→ PROBLEM REQUIREMENTS
Repeat the records below word for word and omit each image.

Recorded data:
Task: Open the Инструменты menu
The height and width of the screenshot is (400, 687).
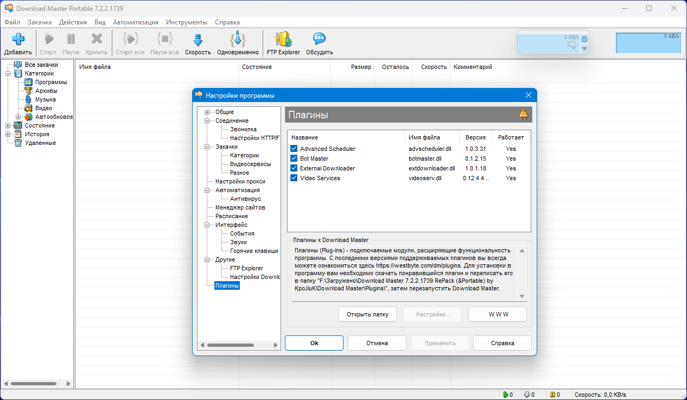Action: 186,22
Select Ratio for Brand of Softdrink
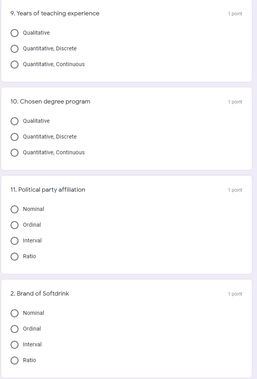Viewport: 257px width, 379px height. tap(15, 360)
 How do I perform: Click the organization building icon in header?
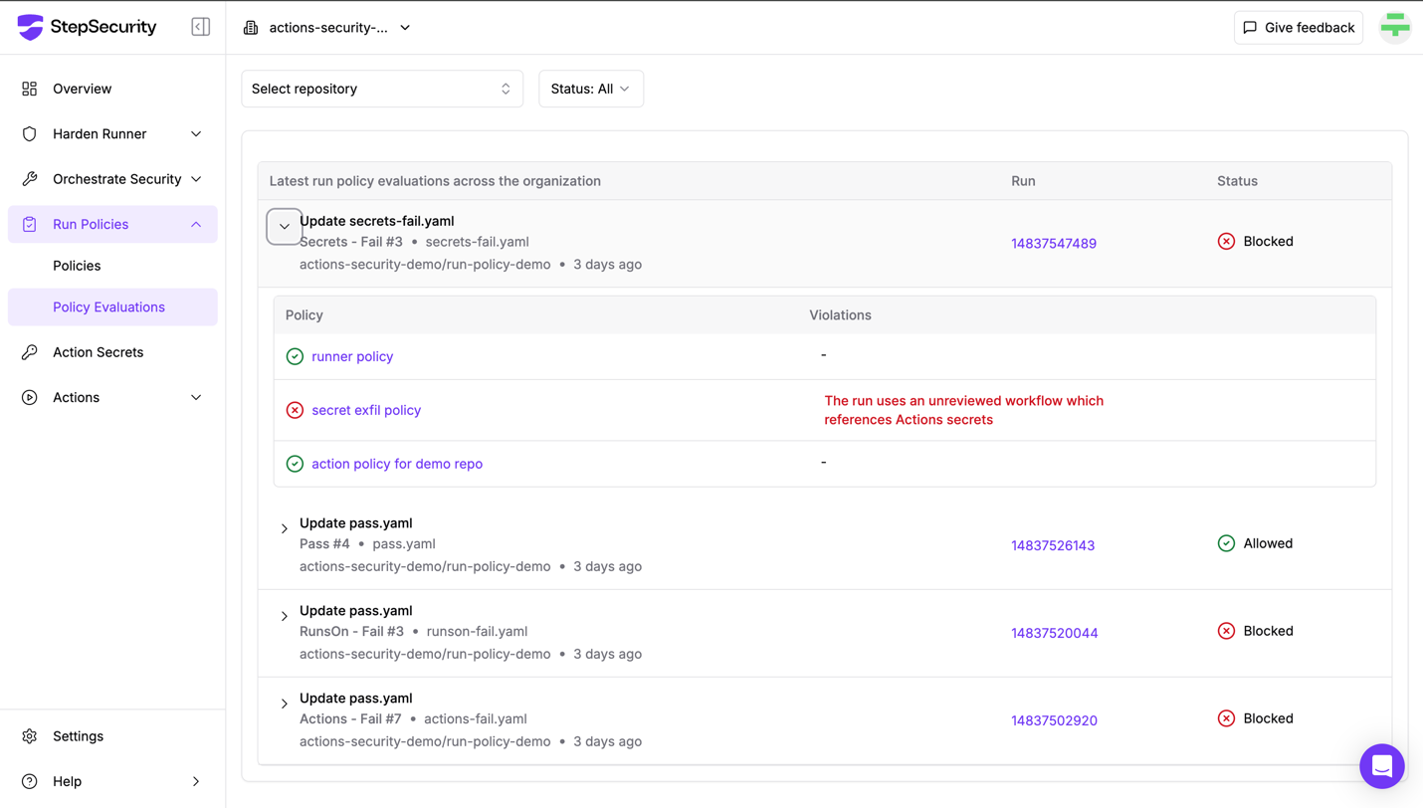click(251, 28)
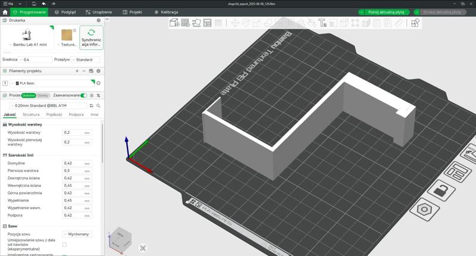Expand the PLA Basic filament dropdown
Viewport: 476px width, 256px height.
[x=52, y=83]
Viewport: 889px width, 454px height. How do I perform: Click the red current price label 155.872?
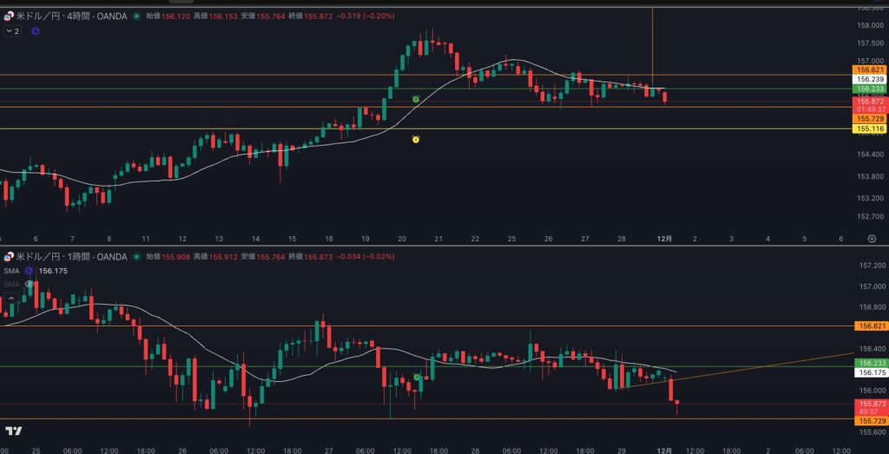click(869, 102)
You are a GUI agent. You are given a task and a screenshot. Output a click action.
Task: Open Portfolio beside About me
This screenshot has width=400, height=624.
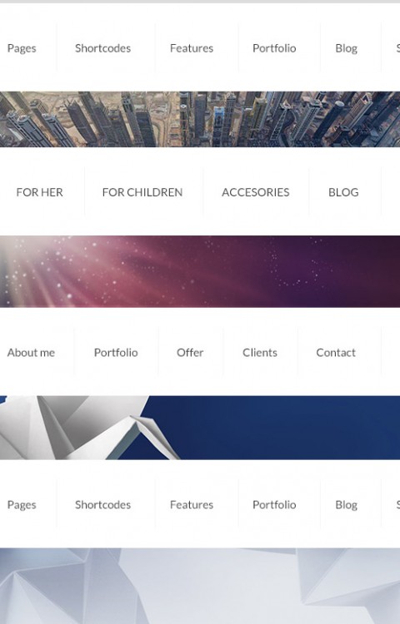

→ RESPONSE AREA
Task: Open the Инструменты menu
The height and width of the screenshot is (400, 687).
Action: 186,22
Select Ratio for Brand of Softdrink
Viewport: 257px width, 379px height. tap(15, 360)
 How do I perform: Click the organization building icon in header?
click(251, 28)
Expand the PLA Basic filament dropdown
Viewport: 476px width, 256px height.
[x=52, y=83]
Viewport: 889px width, 454px height. How do I perform: Click the red current price label 155.872?
click(869, 102)
You are a GUI agent. You are given a task and a screenshot. Output a click action.
Task: Open Portfolio beside About me
This screenshot has width=400, height=624.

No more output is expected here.